Other holiday home businesses also confirmed they have not taken down listings of their properties at the Downtown. Average one-night stays could be anywhere from $50 to as high as $2,000, depending on the property and the scale of the amenities.

“We have the title deed from Dubai Government agency, and for us, Emaar is an entity we purchased the property from,” said the owner of one letting firm. “We purchased the property from them, they got their money, and they have nothing to do with the rest of it.

“We are happy with the way holiday homes work - this takes care of our property while we are away, the income is not great - because Emaar has its own supply - but at least it covers our service fees and financing costs.

“This is about competing in a fair market.”

Rules are there

Dubai has issued clear rules on how businesses should lease and operate holiday homes in the city. There are also clear rules on what such lettings should avoid.

When the laws were passed, it set off a major investment flow to acquire units and then place them via booking sites for holiday stays or short-term lets. Just last month, UAE-based IBC Group confirmed plans to commit $5 billion to acquire up to 10,000 homes to manage as holiday homes in Dubai. It brought in Berkshire Hathaway HomeServices Gulf to identify, acquire and finance these units.

Other major deals are also likely to flow out from the pipeline, sources said. For developers, the rush of interest in holiday homes represents more than a silver lining - they believe they have struck gold if the momentum is maintained.

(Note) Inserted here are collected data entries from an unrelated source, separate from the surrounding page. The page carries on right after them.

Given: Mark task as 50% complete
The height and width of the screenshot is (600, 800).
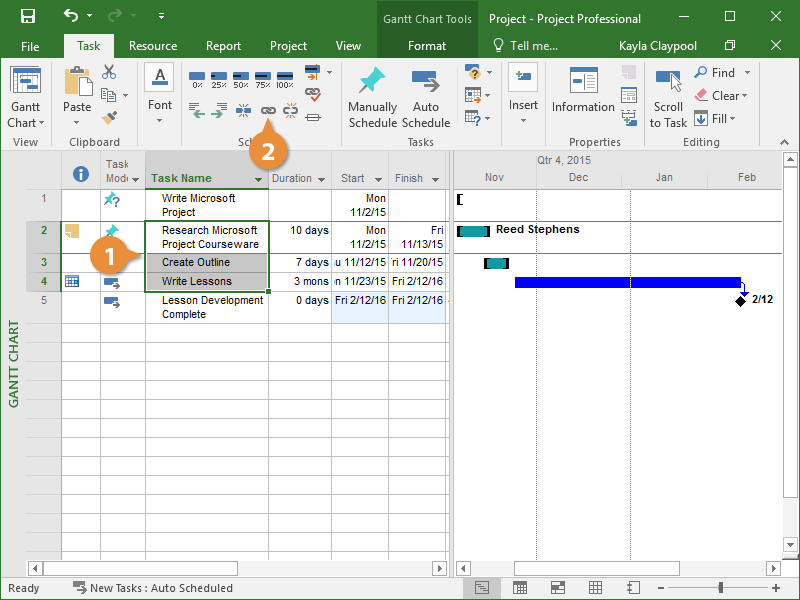Looking at the screenshot, I should coord(240,79).
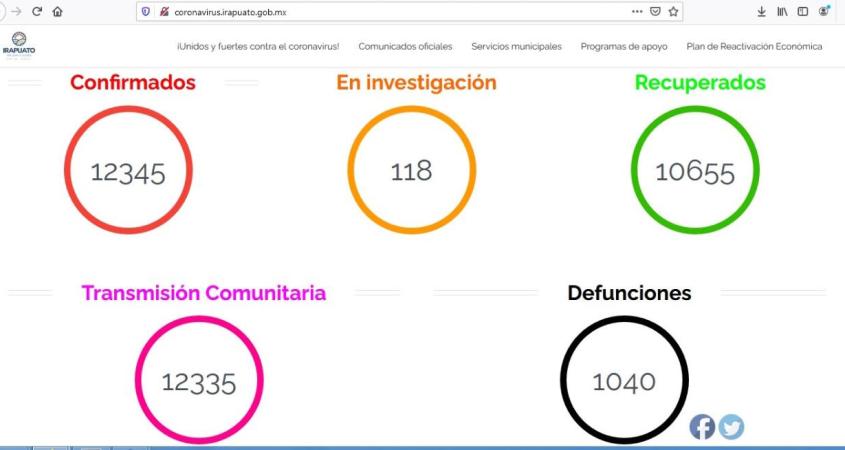This screenshot has width=845, height=450.
Task: Click the forward navigation arrow
Action: (15, 11)
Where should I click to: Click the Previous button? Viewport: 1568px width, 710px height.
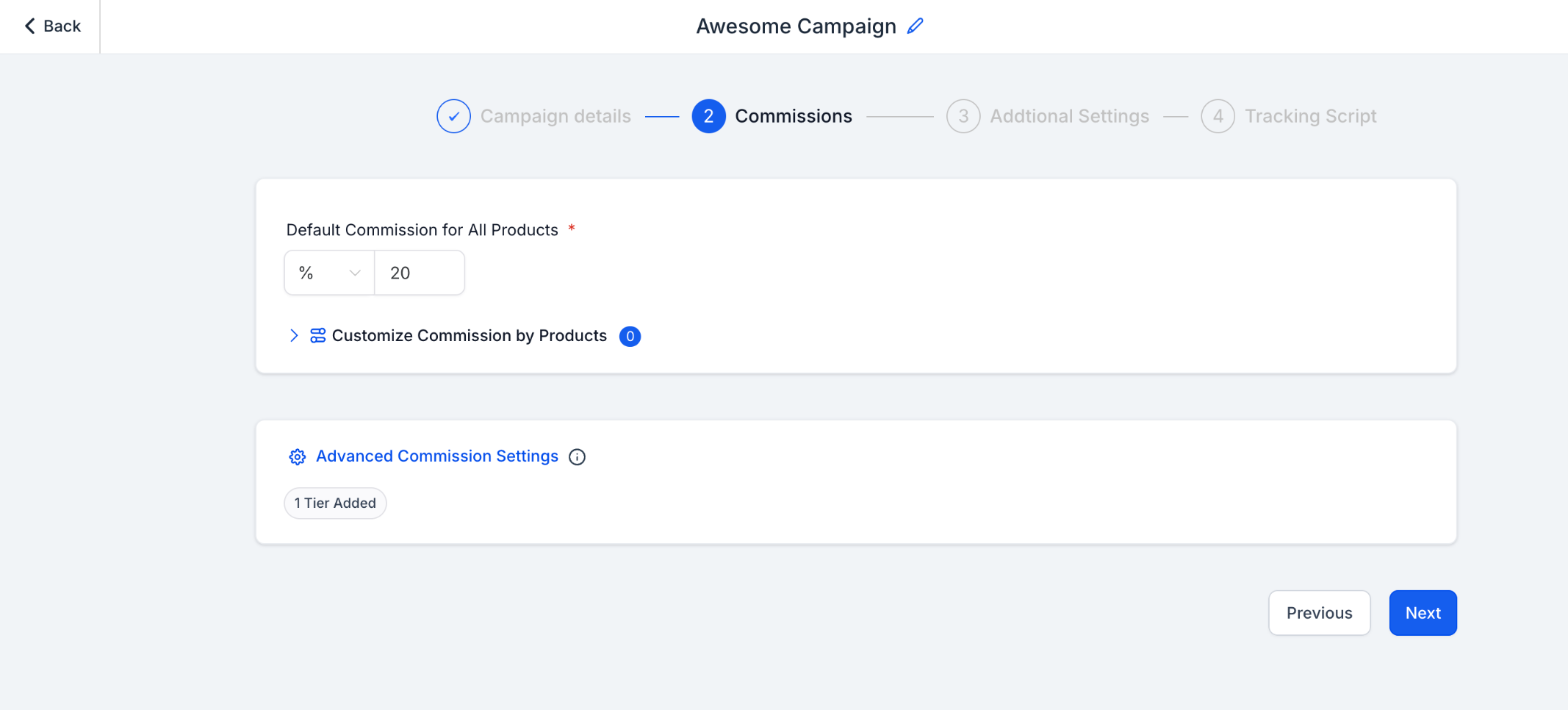click(x=1319, y=613)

This is why the industry does not want to see the sort of restrictions being imposed by master-developer on where they should do their business. “Emaar is just a commercial entity and does not have the mandate to dictate the rules governed by a decree,” said one source. “In older SPAs (sales and purchase agreements) for Downtown, Emaar contracted owners to only “advice” owners associations on how to change the rules.

“An owners association has to change the rules by a vote. And because owners association is forbidden by executive resolution to prohibit holiday homes - the same as for a developer - holiday homes cannot be banned from the communities.

“Everyone is waiting for DTCM’s standpoint. There has been a slow-down in reservations as tourist are concerned that they will not have a place to stay after September 19. Also, there have been a number of queries especially via Airbnb whether people will be allowed to stay post September 19.”

Why holiday homes are suddenly big business in UAE

* Global funds were to pump in billions into expanding the holiday home capacity in Dubai. This was based on the conviction that as in other global hub cities, the short-let market can develop into a major category of its own alongside the hotel industry.

* Some estimates suggest that as much as Dh3 billion have already flown into the holiday home space.

* There are more than 100 holiday home operators active in the market, and this has opened up significant employment opportunities as well.

* With new locations being developed, such as at Mohammad Bin Rashid City and Dubai Creek Harbour, this would have expanded the holiday home base further.